Here's the history of Rutger's from Rutger's itself. I always thought that it was released in 1928 myself ( see my last paragraph), but it wasn't named and released until 1934 ( need to click on the blue link)

In any given SSE Yearbook there can be up to 10-12 Rutger's variants listed, such as:

Rutgers
Rutgers F
Rutgers Improved
Rutgers PS-R
Rutgers Select
Rutgers VF
Rutgers VFA

I once asked Linda at TGS the difference between her two Rutgers listings and she said 2 days. She lists the VFA one which is not the original as well as Rutgers Select.

Many different companies made selections from Rutgers, here's one example from the NCSU Cultivar list:

Rutgers 8828 - Breeder: Corneli Seed Co., St. Louis. Parentage: selected out of Rutgers. Characteristics: earlier, larger fruit and more productive than Rutgers. Resistance: tolerant of fusarium wilt. Adaptation: full season tomato areas.
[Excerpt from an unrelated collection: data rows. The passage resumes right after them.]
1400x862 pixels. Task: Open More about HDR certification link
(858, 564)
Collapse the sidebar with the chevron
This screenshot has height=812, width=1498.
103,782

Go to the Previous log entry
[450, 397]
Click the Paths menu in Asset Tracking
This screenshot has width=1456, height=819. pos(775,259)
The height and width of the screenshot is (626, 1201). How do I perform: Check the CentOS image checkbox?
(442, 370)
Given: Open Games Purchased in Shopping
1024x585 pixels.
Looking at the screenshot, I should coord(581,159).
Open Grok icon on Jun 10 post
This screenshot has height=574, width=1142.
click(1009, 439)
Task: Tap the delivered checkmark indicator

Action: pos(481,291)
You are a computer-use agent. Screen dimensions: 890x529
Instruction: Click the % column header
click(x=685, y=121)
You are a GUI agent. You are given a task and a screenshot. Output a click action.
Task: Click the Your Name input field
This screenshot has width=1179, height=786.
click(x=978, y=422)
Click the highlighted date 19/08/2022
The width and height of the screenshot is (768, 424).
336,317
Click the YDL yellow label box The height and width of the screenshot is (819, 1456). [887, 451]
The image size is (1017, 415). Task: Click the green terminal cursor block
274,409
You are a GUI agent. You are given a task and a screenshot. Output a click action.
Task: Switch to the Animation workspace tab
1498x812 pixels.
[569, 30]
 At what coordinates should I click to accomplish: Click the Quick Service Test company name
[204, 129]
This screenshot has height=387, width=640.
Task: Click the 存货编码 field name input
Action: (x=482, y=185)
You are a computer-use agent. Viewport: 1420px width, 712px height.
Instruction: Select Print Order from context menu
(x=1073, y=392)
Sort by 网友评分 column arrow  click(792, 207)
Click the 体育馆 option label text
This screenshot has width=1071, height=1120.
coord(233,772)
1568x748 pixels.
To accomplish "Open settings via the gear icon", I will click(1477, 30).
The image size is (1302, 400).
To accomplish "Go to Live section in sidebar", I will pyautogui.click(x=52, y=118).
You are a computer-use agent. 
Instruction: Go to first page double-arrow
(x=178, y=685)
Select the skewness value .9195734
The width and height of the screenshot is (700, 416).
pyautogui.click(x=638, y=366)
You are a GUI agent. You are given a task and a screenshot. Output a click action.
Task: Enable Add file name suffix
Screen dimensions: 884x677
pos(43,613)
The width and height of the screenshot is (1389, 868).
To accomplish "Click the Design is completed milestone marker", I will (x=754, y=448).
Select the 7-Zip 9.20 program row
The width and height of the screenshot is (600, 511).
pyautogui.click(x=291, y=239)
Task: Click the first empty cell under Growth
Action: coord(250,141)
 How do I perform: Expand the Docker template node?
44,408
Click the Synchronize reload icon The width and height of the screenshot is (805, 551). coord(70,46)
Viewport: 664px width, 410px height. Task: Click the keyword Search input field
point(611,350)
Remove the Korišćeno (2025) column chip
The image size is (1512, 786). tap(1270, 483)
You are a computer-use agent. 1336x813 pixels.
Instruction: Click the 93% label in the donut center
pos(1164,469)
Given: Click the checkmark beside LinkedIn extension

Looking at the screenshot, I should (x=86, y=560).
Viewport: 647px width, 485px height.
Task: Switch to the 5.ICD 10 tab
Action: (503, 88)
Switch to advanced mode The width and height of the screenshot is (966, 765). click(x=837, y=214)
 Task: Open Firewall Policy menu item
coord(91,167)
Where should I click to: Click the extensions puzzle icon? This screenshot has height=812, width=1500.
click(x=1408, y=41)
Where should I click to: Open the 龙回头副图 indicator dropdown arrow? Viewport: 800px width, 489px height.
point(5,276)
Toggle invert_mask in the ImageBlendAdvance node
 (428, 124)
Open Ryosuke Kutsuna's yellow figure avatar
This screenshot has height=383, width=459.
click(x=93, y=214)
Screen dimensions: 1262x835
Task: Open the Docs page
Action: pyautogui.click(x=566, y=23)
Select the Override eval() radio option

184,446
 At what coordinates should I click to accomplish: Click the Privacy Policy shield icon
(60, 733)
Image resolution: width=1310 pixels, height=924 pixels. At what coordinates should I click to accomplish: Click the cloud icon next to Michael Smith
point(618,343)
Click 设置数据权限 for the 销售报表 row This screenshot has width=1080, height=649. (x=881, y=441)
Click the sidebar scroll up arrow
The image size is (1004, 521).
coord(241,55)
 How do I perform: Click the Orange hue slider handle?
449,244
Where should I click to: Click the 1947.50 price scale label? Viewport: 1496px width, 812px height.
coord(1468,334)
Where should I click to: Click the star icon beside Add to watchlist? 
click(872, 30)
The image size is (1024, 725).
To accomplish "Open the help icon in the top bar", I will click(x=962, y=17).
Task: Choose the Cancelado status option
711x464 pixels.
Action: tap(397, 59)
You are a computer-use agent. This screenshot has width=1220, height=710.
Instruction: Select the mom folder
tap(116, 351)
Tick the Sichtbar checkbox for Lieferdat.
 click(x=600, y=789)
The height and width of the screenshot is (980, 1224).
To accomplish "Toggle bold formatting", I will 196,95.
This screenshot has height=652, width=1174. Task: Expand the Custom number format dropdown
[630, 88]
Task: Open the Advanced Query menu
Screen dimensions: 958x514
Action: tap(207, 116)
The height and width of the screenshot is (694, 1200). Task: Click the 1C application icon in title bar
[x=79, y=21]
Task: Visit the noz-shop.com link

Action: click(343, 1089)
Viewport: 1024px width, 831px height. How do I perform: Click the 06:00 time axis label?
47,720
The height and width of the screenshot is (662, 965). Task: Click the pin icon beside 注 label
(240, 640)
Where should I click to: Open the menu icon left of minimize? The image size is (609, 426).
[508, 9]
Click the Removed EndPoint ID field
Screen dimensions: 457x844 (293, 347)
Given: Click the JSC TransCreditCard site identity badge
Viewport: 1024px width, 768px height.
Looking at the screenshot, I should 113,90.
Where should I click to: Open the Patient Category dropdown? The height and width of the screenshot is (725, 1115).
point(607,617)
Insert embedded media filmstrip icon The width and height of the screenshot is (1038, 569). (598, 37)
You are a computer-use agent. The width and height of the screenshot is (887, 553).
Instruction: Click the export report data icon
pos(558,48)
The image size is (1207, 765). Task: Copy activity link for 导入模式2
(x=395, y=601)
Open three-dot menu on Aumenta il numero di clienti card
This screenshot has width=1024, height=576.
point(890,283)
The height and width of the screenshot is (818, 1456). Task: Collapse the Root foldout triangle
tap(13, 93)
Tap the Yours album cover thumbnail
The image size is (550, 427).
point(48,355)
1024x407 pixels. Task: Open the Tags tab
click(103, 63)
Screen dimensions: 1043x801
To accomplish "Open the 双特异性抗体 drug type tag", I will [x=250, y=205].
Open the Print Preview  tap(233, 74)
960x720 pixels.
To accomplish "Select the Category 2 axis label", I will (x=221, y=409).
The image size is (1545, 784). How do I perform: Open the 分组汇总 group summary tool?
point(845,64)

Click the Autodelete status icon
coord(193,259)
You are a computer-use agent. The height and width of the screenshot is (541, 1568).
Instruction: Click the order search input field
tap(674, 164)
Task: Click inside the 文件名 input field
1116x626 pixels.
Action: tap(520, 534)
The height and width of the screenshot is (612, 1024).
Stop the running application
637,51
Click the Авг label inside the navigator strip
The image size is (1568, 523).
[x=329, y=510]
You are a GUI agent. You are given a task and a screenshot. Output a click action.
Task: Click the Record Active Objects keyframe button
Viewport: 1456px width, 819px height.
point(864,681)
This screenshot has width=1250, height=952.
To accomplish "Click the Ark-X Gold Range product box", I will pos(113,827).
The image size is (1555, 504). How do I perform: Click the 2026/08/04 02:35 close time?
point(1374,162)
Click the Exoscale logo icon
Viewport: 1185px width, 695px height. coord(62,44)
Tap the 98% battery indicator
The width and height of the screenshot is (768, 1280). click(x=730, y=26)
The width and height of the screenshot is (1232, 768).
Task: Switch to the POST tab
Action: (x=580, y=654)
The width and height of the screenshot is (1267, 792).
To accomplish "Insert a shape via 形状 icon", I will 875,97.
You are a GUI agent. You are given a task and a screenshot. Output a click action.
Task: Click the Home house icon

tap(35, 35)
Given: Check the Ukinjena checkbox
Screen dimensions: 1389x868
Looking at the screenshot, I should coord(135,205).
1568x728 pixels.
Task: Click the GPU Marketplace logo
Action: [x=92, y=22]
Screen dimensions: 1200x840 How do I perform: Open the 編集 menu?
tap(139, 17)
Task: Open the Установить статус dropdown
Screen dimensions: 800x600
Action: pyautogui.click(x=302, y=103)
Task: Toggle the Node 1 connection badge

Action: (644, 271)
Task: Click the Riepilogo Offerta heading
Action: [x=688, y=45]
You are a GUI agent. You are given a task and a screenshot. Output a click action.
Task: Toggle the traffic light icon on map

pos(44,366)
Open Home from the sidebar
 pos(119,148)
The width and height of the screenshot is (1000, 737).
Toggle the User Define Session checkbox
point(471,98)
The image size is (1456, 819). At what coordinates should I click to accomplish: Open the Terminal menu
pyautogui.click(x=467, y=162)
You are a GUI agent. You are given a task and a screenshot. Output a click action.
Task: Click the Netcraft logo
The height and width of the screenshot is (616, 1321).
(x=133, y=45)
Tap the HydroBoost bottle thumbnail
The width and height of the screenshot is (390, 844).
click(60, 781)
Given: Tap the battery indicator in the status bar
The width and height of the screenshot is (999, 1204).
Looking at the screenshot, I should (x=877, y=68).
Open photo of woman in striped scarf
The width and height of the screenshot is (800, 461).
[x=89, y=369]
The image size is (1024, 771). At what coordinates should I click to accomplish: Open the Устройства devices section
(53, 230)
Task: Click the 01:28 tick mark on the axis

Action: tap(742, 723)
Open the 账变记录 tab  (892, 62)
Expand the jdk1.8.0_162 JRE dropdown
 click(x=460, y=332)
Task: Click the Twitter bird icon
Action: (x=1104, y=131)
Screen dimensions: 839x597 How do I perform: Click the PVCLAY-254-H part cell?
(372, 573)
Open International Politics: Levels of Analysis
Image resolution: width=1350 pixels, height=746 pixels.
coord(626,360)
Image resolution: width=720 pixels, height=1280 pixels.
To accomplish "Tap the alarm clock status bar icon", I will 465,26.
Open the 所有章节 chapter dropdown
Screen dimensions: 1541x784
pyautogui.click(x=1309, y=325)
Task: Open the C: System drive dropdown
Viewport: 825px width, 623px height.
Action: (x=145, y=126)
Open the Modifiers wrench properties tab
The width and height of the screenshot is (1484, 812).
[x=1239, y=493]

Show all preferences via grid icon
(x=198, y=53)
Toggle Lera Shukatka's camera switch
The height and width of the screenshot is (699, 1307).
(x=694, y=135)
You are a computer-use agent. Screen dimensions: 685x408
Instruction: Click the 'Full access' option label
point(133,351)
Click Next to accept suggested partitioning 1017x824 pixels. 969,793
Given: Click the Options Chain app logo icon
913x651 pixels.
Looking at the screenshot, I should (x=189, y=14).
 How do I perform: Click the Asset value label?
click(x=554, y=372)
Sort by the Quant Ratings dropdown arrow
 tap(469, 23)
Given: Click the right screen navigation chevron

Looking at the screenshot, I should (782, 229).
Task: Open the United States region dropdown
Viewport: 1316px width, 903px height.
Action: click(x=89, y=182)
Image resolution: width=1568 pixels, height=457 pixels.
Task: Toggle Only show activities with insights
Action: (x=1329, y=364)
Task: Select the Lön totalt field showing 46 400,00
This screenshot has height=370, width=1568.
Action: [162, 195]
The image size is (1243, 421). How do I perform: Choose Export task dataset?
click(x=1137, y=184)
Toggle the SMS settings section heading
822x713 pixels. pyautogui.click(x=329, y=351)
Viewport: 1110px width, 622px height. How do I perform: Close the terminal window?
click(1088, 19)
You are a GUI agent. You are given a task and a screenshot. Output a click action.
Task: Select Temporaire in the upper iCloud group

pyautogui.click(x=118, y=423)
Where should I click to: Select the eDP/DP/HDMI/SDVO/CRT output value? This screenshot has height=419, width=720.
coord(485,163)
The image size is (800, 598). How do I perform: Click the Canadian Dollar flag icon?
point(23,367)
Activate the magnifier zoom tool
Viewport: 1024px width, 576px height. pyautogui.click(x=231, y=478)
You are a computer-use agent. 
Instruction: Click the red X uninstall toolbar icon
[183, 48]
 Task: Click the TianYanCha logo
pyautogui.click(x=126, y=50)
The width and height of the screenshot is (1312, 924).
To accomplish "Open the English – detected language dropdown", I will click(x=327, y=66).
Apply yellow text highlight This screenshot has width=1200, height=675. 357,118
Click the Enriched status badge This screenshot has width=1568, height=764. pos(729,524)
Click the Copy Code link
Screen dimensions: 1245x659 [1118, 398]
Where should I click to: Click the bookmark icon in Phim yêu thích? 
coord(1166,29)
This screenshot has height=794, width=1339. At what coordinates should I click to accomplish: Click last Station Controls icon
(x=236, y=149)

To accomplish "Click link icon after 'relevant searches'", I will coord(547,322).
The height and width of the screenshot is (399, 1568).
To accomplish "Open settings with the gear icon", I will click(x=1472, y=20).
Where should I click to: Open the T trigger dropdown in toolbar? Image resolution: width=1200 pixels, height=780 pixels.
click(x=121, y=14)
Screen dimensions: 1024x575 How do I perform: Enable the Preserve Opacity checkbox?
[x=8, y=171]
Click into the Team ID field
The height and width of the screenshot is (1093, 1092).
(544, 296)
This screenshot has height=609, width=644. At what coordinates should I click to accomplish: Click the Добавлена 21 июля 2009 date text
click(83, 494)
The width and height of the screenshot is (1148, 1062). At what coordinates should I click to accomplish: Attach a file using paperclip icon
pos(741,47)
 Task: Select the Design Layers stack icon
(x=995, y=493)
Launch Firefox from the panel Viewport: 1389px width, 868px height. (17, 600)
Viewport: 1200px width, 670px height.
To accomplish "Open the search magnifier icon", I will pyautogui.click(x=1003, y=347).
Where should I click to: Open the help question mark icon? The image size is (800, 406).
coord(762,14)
Corneli Catalog no. 15. 1951.


it's my understanding that one of the earliest selections made was indet but as released it's been variously called determinate, semi-determinate, semi-indeterminate, but I'v not seen anyone mention taste differences in terms of the various selections made.

We grew it on the farm back in the 40's and I remember it as a good tasting variety, high yield, blemish free fruits, very much like the varieties New Yorker, Valiant, Marion and others that we grew at the same time.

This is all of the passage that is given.